**Work to be completed**
Could you write out the records below exactly as they appear?

**Items from a data source**
· · · · · · ·

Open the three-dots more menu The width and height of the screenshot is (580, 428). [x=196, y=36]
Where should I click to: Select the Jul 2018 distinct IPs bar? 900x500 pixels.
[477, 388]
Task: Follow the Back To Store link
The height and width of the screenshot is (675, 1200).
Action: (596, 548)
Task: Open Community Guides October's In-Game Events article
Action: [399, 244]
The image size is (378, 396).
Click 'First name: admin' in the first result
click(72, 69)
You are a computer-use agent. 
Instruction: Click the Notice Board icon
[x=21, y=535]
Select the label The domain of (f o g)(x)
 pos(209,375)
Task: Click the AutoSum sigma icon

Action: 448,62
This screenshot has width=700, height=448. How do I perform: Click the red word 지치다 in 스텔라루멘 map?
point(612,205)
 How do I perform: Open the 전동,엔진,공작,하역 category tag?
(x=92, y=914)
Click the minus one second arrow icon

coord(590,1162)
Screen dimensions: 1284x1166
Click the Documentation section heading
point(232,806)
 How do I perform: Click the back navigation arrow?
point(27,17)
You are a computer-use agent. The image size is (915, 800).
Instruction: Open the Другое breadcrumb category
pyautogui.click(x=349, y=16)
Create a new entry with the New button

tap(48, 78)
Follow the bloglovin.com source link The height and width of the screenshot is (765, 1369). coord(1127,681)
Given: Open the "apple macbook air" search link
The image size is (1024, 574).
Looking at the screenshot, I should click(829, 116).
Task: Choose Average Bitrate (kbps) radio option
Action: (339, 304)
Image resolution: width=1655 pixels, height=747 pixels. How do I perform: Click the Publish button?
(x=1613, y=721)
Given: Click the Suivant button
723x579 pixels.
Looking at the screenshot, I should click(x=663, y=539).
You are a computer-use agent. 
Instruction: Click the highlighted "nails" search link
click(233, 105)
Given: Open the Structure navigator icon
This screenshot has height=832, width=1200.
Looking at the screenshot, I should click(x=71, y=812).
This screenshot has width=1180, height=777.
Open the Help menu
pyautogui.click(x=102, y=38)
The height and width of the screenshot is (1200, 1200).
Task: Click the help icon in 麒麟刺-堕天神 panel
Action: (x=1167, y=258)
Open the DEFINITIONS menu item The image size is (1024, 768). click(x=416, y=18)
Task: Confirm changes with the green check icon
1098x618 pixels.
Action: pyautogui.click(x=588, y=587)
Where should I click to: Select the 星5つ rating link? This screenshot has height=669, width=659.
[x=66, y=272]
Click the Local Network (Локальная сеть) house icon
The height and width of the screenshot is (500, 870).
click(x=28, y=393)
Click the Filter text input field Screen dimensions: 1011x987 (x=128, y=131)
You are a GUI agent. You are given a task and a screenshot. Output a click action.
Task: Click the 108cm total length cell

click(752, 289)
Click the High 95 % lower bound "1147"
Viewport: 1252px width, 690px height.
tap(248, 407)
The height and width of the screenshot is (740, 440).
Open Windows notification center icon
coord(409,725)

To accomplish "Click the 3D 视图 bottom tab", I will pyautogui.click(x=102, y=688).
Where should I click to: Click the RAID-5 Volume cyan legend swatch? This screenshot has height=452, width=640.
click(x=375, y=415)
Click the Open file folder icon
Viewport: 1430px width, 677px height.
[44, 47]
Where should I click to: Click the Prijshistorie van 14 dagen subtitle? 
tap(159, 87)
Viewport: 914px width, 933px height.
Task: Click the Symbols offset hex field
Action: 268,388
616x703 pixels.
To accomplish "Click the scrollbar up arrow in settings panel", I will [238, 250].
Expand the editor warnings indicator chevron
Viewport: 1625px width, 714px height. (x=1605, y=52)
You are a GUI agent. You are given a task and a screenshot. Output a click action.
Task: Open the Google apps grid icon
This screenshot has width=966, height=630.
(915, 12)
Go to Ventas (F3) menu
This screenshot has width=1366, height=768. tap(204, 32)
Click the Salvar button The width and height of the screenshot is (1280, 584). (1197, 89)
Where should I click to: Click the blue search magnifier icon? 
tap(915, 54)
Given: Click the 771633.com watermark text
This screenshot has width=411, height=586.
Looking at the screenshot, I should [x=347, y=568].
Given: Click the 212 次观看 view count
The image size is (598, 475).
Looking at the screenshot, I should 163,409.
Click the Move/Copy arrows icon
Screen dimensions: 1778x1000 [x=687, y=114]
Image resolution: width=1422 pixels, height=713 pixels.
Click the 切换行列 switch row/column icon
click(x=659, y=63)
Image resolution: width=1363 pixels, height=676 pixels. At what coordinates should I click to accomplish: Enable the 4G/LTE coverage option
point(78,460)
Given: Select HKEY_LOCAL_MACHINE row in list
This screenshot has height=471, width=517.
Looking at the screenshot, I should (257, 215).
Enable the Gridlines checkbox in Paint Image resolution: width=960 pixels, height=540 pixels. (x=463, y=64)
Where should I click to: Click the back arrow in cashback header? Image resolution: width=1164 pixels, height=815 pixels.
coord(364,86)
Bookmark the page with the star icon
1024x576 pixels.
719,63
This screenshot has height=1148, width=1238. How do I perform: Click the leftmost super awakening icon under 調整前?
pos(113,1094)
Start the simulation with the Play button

· · · · · · ·

**Answer**
Open the three-dots more menu The width and height of the screenshot is (580, 428). [x=196, y=36]
Where should I click to: Select the Jul 2018 distinct IPs bar? 900x500 pixels.
[477, 388]
Task: Follow the Back To Store link
The height and width of the screenshot is (675, 1200).
Action: (596, 548)
Task: Open Community Guides October's In-Game Events article
Action: [399, 244]
The image size is (378, 396).
Click 'First name: admin' in the first result
click(72, 69)
You are a computer-use agent. 
Instruction: Click the Notice Board icon
[x=21, y=535]
Select the label The domain of (f o g)(x)
 pos(209,375)
Task: Click the AutoSum sigma icon

Action: 448,62
This screenshot has width=700, height=448. How do I perform: Click the red word 지치다 in 스텔라루멘 map?
point(612,205)
 How do I perform: Open the 전동,엔진,공작,하역 category tag?
(x=92, y=914)
Click the minus one second arrow icon

coord(590,1162)
Screen dimensions: 1284x1166
Click the Documentation section heading
point(232,806)
 How do I perform: Click the back navigation arrow?
point(27,17)
You are a computer-use agent. The image size is (915, 800).
Instruction: Open the Другое breadcrumb category
pyautogui.click(x=349, y=16)
Create a new entry with the New button

tap(48, 78)
Follow the bloglovin.com source link The height and width of the screenshot is (765, 1369). coord(1127,681)
Given: Open the "apple macbook air" search link
The image size is (1024, 574).
Looking at the screenshot, I should click(829, 116).
Task: Choose Average Bitrate (kbps) radio option
Action: (339, 304)
Image resolution: width=1655 pixels, height=747 pixels. How do I perform: Click the Publish button?
(x=1613, y=721)
Given: Click the Suivant button
723x579 pixels.
Looking at the screenshot, I should click(x=663, y=539).
You are a computer-use agent. 
Instruction: Click the highlighted "nails" search link
click(233, 105)
Given: Open the Structure navigator icon
This screenshot has height=832, width=1200.
Looking at the screenshot, I should click(x=71, y=812).
This screenshot has width=1180, height=777.
Open the Help menu
pyautogui.click(x=102, y=38)
The height and width of the screenshot is (1200, 1200).
Task: Click the help icon in 麒麟刺-堕天神 panel
Action: (x=1167, y=258)
Open the DEFINITIONS menu item The image size is (1024, 768). click(x=416, y=18)
Task: Confirm changes with the green check icon
1098x618 pixels.
Action: pyautogui.click(x=588, y=587)
Where should I click to: Select the 星5つ rating link? This screenshot has height=669, width=659.
[x=66, y=272]
Click the Local Network (Локальная сеть) house icon
The height and width of the screenshot is (500, 870).
click(x=28, y=393)
Click the Filter text input field Screen dimensions: 1011x987 (x=128, y=131)
You are a GUI agent. You are given a task and a screenshot. Output a click action.
Task: Click the 108cm total length cell

click(752, 289)
Click the High 95 % lower bound "1147"
Viewport: 1252px width, 690px height.
tap(248, 407)
The height and width of the screenshot is (740, 440).
Open Windows notification center icon
coord(409,725)

To accomplish "Click the 3D 视图 bottom tab", I will pyautogui.click(x=102, y=688).
Where should I click to: Click the RAID-5 Volume cyan legend swatch? This screenshot has height=452, width=640.
click(x=375, y=415)
Click the Open file folder icon
Viewport: 1430px width, 677px height.
[44, 47]
Where should I click to: Click the Prijshistorie van 14 dagen subtitle? 
tap(159, 87)
Viewport: 914px width, 933px height.
Task: Click the Symbols offset hex field
Action: 268,388
616x703 pixels.
To accomplish "Click the scrollbar up arrow in settings panel", I will [238, 250].
Expand the editor warnings indicator chevron
Viewport: 1625px width, 714px height. (x=1605, y=52)
You are a GUI agent. You are given a task and a screenshot. Output a click action.
Task: Open the Google apps grid icon
This screenshot has width=966, height=630.
(915, 12)
Go to Ventas (F3) menu
This screenshot has width=1366, height=768. tap(204, 32)
Click the Salvar button The width and height of the screenshot is (1280, 584). (1197, 89)
Where should I click to: Click the blue search magnifier icon? 
tap(915, 54)
Given: Click the 771633.com watermark text
This screenshot has width=411, height=586.
Looking at the screenshot, I should [x=347, y=568].
Given: Click the 212 次观看 view count
The image size is (598, 475).
Looking at the screenshot, I should 163,409.
Click the Move/Copy arrows icon
Screen dimensions: 1778x1000 [x=687, y=114]
Image resolution: width=1422 pixels, height=713 pixels.
Click the 切换行列 switch row/column icon
click(x=659, y=63)
Image resolution: width=1363 pixels, height=676 pixels. At what coordinates should I click to accomplish: Enable the 4G/LTE coverage option
point(78,460)
Given: Select HKEY_LOCAL_MACHINE row in list
This screenshot has height=471, width=517.
Looking at the screenshot, I should (257, 215).
Enable the Gridlines checkbox in Paint Image resolution: width=960 pixels, height=540 pixels. (x=463, y=64)
Where should I click to: Click the back arrow in cashback header? Image resolution: width=1164 pixels, height=815 pixels.
coord(364,86)
Bookmark the page with the star icon
1024x576 pixels.
719,63
This screenshot has height=1148, width=1238. How do I perform: Click the leftmost super awakening icon under 調整前?
pos(113,1094)
Start the simulation with the Play button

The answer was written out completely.